Miller: You know, it’s striking that you said it was not hard to get people, that these musicians… first of all, part of it has to do with the general fascination that many people have for volcanoes, but the other is just these musicians who were excited to play around with this and to take part. Do you think it would be easier to get musicians to collaborate with you on this project than scientists?
Karlstrom: Well, I don’t know about that. I guess in some sense the musicians are engaging with the creative aspects of this project, that I’m giving them free reign. Once people agree to participate, I prepare a sonification, which is its own process, but then I just send it to them and say go for it, whatever approach you want, and so there’s really no guidance actually as to what to do. And that, I think, appeals as well to the musical aesthetic.

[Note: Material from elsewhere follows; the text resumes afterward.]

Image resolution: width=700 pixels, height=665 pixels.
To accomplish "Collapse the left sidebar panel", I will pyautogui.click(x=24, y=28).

From the scientific standpoint, usually collaborations are much more focused. We have research questions and there are plenty of research questions that we could talk about for the dataset that we just listened to. We don’t understand what controls when volcanoes happen at all, really. It’s a great mystery. We understand a lot about volcanoes, but that temporal patterning of eruptions is a quite active topic of research and so it’s something that I’m working on and I can collaborate with others on. But it’s a much more focused thing, and so they do occupy this different space, and yeah I think that’s kind of the beauty of the Volcano Listening Project is that we can occupy both parts simultaneously
Miller: Let’s listen to another track, and then we can talk about it. This one is from our own backyard in the Northwest. It’s called “Mount Saint Helens drumbeat seismicity and eruption, 2004,” and it features the musician Billy Contreras.
[music plays]
Miller: What do those drums represent in the background?
Karlstrom: This is a dataset of a seismic record, ground motion that was recorded near Mount St. Helens in 2004 preceding a dome collapse eruption. So this is sort of culminating with a big event at the end of the piece, and you could think of this as measuring vibrations of the ground at very high frequency, 100 samples per second or so.
What happened in the lead up to this eruption was that there are all these tiny earthquakes, they were actually called drumbeat seismicity by the scientists who studied these things. Maybe they listened to them, maybe they didn’t, I actually have not talked to the people who authored the first papers.
Miller: And who gave you that name.
Karlstrom: Yeah, so this appears in the scientific literature, this term “drumbeat seismicity,” and there are all these sort of repeating earthquakes that you can hear, and what we’re doing to sonify the data is just speeding it up until we can hear it. Seismic frequencies occupy a range that’s below the human auditory bands, which is 20 hertz to 20 kilohertz, so we can’t hear this ground motion happening in real time, but if we just resample it and speed it up we can. And it turns out there’s a tremendous amount of information – really, really rich information – below the human auditory band, so that’s the sonification procedure here.
Then we gave that to Billy Contreras, who composed this piece of music to it, and maybe in a similar vein composed a counterpoint. He recorded himself three times, so it’s an ensemble of himself, and this amazing composition where he was reacting to changes in the data, building musical gestures around change points as the seismicity intensified towards this culminating eruption at the end.
Miller: What do you think sound and music can teach people that looking at graphs and charts can’t?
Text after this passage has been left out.